Activity:
Line by line, transcribe the listing below exactly.
---------- Data to examine
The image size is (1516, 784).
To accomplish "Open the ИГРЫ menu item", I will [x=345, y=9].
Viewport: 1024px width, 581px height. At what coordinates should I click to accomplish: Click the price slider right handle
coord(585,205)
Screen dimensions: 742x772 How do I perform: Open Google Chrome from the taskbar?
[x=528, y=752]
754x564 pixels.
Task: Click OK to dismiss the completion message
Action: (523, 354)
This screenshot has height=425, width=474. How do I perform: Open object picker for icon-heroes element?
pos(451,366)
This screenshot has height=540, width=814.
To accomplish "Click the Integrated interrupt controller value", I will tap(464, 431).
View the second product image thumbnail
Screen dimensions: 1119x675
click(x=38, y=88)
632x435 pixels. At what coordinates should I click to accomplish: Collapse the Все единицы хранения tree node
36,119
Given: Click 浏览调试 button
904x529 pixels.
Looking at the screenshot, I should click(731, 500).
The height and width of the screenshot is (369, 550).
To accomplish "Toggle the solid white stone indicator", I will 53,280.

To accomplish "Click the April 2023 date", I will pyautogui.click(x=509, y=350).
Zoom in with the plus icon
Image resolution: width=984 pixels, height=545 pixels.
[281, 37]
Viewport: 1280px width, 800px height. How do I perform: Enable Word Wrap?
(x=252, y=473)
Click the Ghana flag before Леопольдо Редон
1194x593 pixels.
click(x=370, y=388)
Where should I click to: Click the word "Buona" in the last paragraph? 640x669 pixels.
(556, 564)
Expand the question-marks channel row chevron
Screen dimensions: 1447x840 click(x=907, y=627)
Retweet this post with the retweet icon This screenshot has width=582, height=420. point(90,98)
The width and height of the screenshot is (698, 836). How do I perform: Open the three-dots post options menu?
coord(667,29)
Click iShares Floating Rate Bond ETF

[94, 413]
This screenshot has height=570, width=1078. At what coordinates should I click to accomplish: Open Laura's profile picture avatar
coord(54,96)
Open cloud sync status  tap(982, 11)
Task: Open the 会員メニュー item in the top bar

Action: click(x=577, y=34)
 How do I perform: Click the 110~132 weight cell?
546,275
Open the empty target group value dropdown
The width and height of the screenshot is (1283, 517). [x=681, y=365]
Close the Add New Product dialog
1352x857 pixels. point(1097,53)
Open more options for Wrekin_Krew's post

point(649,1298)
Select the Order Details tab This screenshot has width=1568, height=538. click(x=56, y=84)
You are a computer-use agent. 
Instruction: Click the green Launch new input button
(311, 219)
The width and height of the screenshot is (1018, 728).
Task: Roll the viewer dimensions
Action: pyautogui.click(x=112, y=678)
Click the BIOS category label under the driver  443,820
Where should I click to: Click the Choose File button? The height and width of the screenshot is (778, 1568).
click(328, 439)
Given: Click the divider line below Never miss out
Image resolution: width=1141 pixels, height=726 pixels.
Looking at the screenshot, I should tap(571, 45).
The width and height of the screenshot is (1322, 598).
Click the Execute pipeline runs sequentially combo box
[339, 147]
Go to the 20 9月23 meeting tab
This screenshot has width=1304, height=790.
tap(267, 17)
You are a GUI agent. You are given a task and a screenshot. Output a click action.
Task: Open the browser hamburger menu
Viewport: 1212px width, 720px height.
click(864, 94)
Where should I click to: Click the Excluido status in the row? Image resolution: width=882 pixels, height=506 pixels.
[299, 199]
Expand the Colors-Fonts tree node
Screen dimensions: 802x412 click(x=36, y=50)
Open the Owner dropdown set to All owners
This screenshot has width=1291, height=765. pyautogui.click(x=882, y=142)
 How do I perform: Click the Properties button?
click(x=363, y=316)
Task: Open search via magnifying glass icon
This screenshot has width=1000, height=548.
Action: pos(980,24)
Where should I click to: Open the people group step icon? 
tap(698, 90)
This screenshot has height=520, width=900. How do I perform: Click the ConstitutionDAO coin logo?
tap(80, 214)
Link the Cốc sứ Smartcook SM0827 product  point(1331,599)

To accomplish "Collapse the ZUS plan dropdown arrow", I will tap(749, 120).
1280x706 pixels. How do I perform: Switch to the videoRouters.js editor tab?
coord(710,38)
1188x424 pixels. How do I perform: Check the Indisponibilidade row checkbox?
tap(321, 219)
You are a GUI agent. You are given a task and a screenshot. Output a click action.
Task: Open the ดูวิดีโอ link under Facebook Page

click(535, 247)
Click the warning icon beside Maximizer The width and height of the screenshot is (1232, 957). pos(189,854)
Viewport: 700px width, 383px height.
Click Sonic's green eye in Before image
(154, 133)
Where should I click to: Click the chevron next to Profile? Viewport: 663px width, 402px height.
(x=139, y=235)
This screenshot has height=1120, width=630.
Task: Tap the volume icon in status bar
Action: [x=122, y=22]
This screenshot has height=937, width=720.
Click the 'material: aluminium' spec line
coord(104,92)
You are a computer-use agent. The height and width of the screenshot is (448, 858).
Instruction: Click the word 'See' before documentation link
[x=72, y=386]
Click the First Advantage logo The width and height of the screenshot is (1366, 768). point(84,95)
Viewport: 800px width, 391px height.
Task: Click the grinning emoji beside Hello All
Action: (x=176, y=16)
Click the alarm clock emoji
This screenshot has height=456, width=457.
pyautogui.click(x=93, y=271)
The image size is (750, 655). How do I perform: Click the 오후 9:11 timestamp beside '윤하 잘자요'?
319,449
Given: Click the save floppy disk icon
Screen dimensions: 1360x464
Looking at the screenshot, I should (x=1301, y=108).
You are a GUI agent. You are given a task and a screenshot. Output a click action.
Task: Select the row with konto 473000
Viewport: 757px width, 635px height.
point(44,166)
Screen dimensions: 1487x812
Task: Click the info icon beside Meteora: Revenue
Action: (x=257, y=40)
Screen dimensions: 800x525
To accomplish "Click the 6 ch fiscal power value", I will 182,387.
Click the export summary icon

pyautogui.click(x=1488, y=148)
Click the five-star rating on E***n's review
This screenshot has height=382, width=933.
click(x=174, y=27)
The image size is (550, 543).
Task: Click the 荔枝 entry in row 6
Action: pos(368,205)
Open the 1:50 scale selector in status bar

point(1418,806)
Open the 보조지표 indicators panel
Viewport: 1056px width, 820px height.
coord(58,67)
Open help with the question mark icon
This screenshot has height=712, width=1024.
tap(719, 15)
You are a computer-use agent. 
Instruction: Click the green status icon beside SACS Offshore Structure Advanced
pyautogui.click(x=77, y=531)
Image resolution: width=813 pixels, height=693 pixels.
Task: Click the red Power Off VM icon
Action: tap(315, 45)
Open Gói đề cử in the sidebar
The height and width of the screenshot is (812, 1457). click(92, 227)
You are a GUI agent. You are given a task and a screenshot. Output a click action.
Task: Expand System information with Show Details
--------------------
Answer below:
The image size is (1516, 784).
To accomplish "Open the ИГРЫ menu item", I will [x=345, y=9].
Viewport: 1024px width, 581px height. At what coordinates should I click to accomplish: Click the price slider right handle
coord(585,205)
Screen dimensions: 742x772 How do I perform: Open Google Chrome from the taskbar?
[x=528, y=752]
754x564 pixels.
Task: Click OK to dismiss the completion message
Action: (523, 354)
This screenshot has height=425, width=474. How do I perform: Open object picker for icon-heroes element?
pos(451,366)
This screenshot has height=540, width=814.
To accomplish "Click the Integrated interrupt controller value", I will tap(464, 431).
View the second product image thumbnail
Screen dimensions: 1119x675
click(x=38, y=88)
632x435 pixels. At what coordinates should I click to accomplish: Collapse the Все единицы хранения tree node
36,119
Given: Click 浏览调试 button
904x529 pixels.
Looking at the screenshot, I should click(731, 500).
The height and width of the screenshot is (369, 550).
To accomplish "Toggle the solid white stone indicator", I will 53,280.

To accomplish "Click the April 2023 date", I will pyautogui.click(x=509, y=350).
Zoom in with the plus icon
Image resolution: width=984 pixels, height=545 pixels.
[281, 37]
Viewport: 1280px width, 800px height. How do I perform: Enable Word Wrap?
(x=252, y=473)
Click the Ghana flag before Леопольдо Редон
1194x593 pixels.
click(x=370, y=388)
Where should I click to: Click the word "Buona" in the last paragraph? 640x669 pixels.
(556, 564)
Expand the question-marks channel row chevron
Screen dimensions: 1447x840 click(x=907, y=627)
Retweet this post with the retweet icon This screenshot has width=582, height=420. point(90,98)
The width and height of the screenshot is (698, 836). How do I perform: Open the three-dots post options menu?
coord(667,29)
Click iShares Floating Rate Bond ETF

[94, 413]
This screenshot has height=570, width=1078. At what coordinates should I click to accomplish: Open Laura's profile picture avatar
coord(54,96)
Open cloud sync status  tap(982, 11)
Task: Open the 会員メニュー item in the top bar

Action: click(x=577, y=34)
 How do I perform: Click the 110~132 weight cell?
546,275
Open the empty target group value dropdown
The width and height of the screenshot is (1283, 517). [x=681, y=365]
Close the Add New Product dialog
1352x857 pixels. point(1097,53)
Open more options for Wrekin_Krew's post

point(649,1298)
Select the Order Details tab This screenshot has width=1568, height=538. click(x=56, y=84)
You are a computer-use agent. 
Instruction: Click the green Launch new input button
(311, 219)
The width and height of the screenshot is (1018, 728).
Task: Roll the viewer dimensions
Action: pyautogui.click(x=112, y=678)
Click the BIOS category label under the driver  443,820
Where should I click to: Click the Choose File button? The height and width of the screenshot is (778, 1568).
click(328, 439)
Given: Click the divider line below Never miss out
Image resolution: width=1141 pixels, height=726 pixels.
Looking at the screenshot, I should tap(571, 45).
The width and height of the screenshot is (1322, 598).
Click the Execute pipeline runs sequentially combo box
[339, 147]
Go to the 20 9月23 meeting tab
This screenshot has width=1304, height=790.
tap(267, 17)
You are a GUI agent. You are given a task and a screenshot. Output a click action.
Task: Open the browser hamburger menu
Viewport: 1212px width, 720px height.
click(864, 94)
Where should I click to: Click the Excluido status in the row? Image resolution: width=882 pixels, height=506 pixels.
[299, 199]
Expand the Colors-Fonts tree node
Screen dimensions: 802x412 click(x=36, y=50)
Open the Owner dropdown set to All owners
This screenshot has width=1291, height=765. pyautogui.click(x=882, y=142)
 How do I perform: Click the Properties button?
click(x=363, y=316)
Task: Open search via magnifying glass icon
This screenshot has width=1000, height=548.
Action: pos(980,24)
Where should I click to: Open the people group step icon? 
tap(698, 90)
This screenshot has height=520, width=900. How do I perform: Click the ConstitutionDAO coin logo?
tap(80, 214)
Link the Cốc sứ Smartcook SM0827 product  point(1331,599)

To accomplish "Collapse the ZUS plan dropdown arrow", I will tap(749, 120).
1280x706 pixels. How do I perform: Switch to the videoRouters.js editor tab?
coord(710,38)
1188x424 pixels. How do I perform: Check the Indisponibilidade row checkbox?
tap(321, 219)
You are a GUI agent. You are given a task and a screenshot. Output a click action.
Task: Open the ดูวิดีโอ link under Facebook Page

click(535, 247)
Click the warning icon beside Maximizer The width and height of the screenshot is (1232, 957). pos(189,854)
Viewport: 700px width, 383px height.
Click Sonic's green eye in Before image
(154, 133)
Where should I click to: Click the chevron next to Profile? Viewport: 663px width, 402px height.
(x=139, y=235)
This screenshot has height=1120, width=630.
Task: Tap the volume icon in status bar
Action: [x=122, y=22]
This screenshot has height=937, width=720.
Click the 'material: aluminium' spec line
coord(104,92)
You are a computer-use agent. The height and width of the screenshot is (448, 858).
Instruction: Click the word 'See' before documentation link
[x=72, y=386]
Click the First Advantage logo The width and height of the screenshot is (1366, 768). point(84,95)
Viewport: 800px width, 391px height.
Task: Click the grinning emoji beside Hello All
Action: (x=176, y=16)
Click the alarm clock emoji
This screenshot has height=456, width=457.
pyautogui.click(x=93, y=271)
The image size is (750, 655). How do I perform: Click the 오후 9:11 timestamp beside '윤하 잘자요'?
319,449
Given: Click the save floppy disk icon
Screen dimensions: 1360x464
Looking at the screenshot, I should (x=1301, y=108).
You are a GUI agent. You are given a task and a screenshot. Output a click action.
Task: Select the row with konto 473000
Viewport: 757px width, 635px height.
point(44,166)
Screen dimensions: 1487x812
Task: Click the info icon beside Meteora: Revenue
Action: (x=257, y=40)
Screen dimensions: 800x525
To accomplish "Click the 6 ch fiscal power value", I will 182,387.
Click the export summary icon

pyautogui.click(x=1488, y=148)
Click the five-star rating on E***n's review
This screenshot has height=382, width=933.
click(x=174, y=27)
The image size is (550, 543).
Task: Click the 荔枝 entry in row 6
Action: pos(368,205)
Open the 1:50 scale selector in status bar

point(1418,806)
Open the 보조지표 indicators panel
Viewport: 1056px width, 820px height.
coord(58,67)
Open help with the question mark icon
This screenshot has height=712, width=1024.
tap(719, 15)
You are a computer-use agent. 
Instruction: Click the green status icon beside SACS Offshore Structure Advanced
pyautogui.click(x=77, y=531)
Image resolution: width=813 pixels, height=693 pixels.
Task: Click the red Power Off VM icon
Action: tap(315, 45)
Open Gói đề cử in the sidebar
The height and width of the screenshot is (812, 1457). click(92, 227)
You are a GUI agent. You are given a task and a screenshot. Output a click action.
Task: Expand System information with Show Details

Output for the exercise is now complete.